• _Exercise instructions_:
Please write every entry out again, exactly as it reads below.

Collected data entries
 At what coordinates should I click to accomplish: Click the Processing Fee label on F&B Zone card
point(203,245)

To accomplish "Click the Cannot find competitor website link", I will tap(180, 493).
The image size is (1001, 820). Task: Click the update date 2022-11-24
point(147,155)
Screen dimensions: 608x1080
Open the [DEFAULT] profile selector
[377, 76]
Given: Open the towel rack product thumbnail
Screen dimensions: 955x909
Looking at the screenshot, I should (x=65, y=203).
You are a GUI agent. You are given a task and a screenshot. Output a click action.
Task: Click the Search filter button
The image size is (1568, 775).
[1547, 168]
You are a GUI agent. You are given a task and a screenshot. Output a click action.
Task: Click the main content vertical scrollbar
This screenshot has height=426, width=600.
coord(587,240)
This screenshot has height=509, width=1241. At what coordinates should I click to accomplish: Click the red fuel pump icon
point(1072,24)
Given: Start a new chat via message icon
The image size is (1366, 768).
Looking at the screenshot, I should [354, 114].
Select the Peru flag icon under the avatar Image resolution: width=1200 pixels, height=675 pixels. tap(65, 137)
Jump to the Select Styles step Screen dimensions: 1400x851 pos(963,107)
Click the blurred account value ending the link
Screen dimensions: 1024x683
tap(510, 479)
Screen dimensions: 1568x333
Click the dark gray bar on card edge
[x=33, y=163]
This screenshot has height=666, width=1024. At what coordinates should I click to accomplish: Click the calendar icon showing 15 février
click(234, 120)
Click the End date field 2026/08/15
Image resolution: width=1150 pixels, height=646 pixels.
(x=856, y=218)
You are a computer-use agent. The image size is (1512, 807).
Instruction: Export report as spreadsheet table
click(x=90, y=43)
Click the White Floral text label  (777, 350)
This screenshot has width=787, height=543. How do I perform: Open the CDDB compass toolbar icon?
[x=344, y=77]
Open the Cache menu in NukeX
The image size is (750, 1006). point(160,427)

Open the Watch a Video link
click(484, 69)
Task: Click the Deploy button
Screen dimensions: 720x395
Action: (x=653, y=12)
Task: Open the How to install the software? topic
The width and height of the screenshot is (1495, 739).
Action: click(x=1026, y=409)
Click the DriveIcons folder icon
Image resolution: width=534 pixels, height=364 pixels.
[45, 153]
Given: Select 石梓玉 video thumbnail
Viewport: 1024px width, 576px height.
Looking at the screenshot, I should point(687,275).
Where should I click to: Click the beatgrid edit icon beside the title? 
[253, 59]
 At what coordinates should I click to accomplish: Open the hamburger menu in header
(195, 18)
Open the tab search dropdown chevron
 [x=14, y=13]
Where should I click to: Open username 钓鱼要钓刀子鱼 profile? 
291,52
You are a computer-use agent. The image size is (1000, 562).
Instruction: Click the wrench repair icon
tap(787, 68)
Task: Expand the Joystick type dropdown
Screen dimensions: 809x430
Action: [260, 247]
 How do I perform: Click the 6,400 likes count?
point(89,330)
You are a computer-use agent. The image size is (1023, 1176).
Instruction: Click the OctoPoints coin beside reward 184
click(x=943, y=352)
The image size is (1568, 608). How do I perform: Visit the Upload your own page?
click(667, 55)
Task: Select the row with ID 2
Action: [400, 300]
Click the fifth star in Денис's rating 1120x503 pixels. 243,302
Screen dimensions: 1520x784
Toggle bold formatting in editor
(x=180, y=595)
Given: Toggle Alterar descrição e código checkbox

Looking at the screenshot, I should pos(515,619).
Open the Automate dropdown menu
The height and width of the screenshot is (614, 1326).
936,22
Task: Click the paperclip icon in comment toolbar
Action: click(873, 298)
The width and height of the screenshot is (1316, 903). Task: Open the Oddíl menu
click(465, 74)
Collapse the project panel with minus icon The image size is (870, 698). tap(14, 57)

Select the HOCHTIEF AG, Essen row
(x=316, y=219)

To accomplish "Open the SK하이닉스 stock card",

• _Response for this exercise_:
 At what coordinates should I click to accomplish: Click the Processing Fee label on F&B Zone card
point(203,245)

To accomplish "Click the Cannot find competitor website link", I will tap(180, 493).
The image size is (1001, 820). Task: Click the update date 2022-11-24
point(147,155)
Screen dimensions: 608x1080
Open the [DEFAULT] profile selector
[377, 76]
Given: Open the towel rack product thumbnail
Screen dimensions: 955x909
Looking at the screenshot, I should (x=65, y=203).
You are a GUI agent. You are given a task and a screenshot. Output a click action.
Task: Click the Search filter button
The image size is (1568, 775).
[1547, 168]
You are a GUI agent. You are given a task and a screenshot. Output a click action.
Task: Click the main content vertical scrollbar
This screenshot has height=426, width=600.
coord(587,240)
This screenshot has height=509, width=1241. At what coordinates should I click to accomplish: Click the red fuel pump icon
point(1072,24)
Given: Start a new chat via message icon
The image size is (1366, 768).
Looking at the screenshot, I should [354, 114].
Select the Peru flag icon under the avatar Image resolution: width=1200 pixels, height=675 pixels. tap(65, 137)
Jump to the Select Styles step Screen dimensions: 1400x851 pos(963,107)
Click the blurred account value ending the link
Screen dimensions: 1024x683
tap(510, 479)
Screen dimensions: 1568x333
Click the dark gray bar on card edge
[x=33, y=163]
This screenshot has height=666, width=1024. At what coordinates should I click to accomplish: Click the calendar icon showing 15 février
click(234, 120)
Click the End date field 2026/08/15
Image resolution: width=1150 pixels, height=646 pixels.
(x=856, y=218)
You are a computer-use agent. The image size is (1512, 807).
Instruction: Export report as spreadsheet table
click(x=90, y=43)
Click the White Floral text label  (777, 350)
This screenshot has width=787, height=543. How do I perform: Open the CDDB compass toolbar icon?
[x=344, y=77]
Open the Cache menu in NukeX
The image size is (750, 1006). point(160,427)

Open the Watch a Video link
click(484, 69)
Task: Click the Deploy button
Screen dimensions: 720x395
Action: (x=653, y=12)
Task: Open the How to install the software? topic
The width and height of the screenshot is (1495, 739).
Action: click(x=1026, y=409)
Click the DriveIcons folder icon
Image resolution: width=534 pixels, height=364 pixels.
[45, 153]
Given: Select 石梓玉 video thumbnail
Viewport: 1024px width, 576px height.
Looking at the screenshot, I should point(687,275).
Where should I click to: Click the beatgrid edit icon beside the title? 
[253, 59]
 At what coordinates should I click to accomplish: Open the hamburger menu in header
(195, 18)
Open the tab search dropdown chevron
 [x=14, y=13]
Where should I click to: Open username 钓鱼要钓刀子鱼 profile? 
291,52
You are a computer-use agent. The image size is (1000, 562).
Instruction: Click the wrench repair icon
tap(787, 68)
Task: Expand the Joystick type dropdown
Screen dimensions: 809x430
Action: [260, 247]
 How do I perform: Click the 6,400 likes count?
point(89,330)
You are a computer-use agent. The image size is (1023, 1176).
Instruction: Click the OctoPoints coin beside reward 184
click(x=943, y=352)
The image size is (1568, 608). How do I perform: Visit the Upload your own page?
click(667, 55)
Task: Select the row with ID 2
Action: [400, 300]
Click the fifth star in Денис's rating 1120x503 pixels. 243,302
Screen dimensions: 1520x784
Toggle bold formatting in editor
(x=180, y=595)
Given: Toggle Alterar descrição e código checkbox

Looking at the screenshot, I should pos(515,619).
Open the Automate dropdown menu
The height and width of the screenshot is (614, 1326).
936,22
Task: Click the paperclip icon in comment toolbar
Action: click(873, 298)
The width and height of the screenshot is (1316, 903). Task: Open the Oddíl menu
click(465, 74)
Collapse the project panel with minus icon The image size is (870, 698). tap(14, 57)

Select the HOCHTIEF AG, Essen row
(x=316, y=219)

To accomplish "Open the SK하이닉스 stock card",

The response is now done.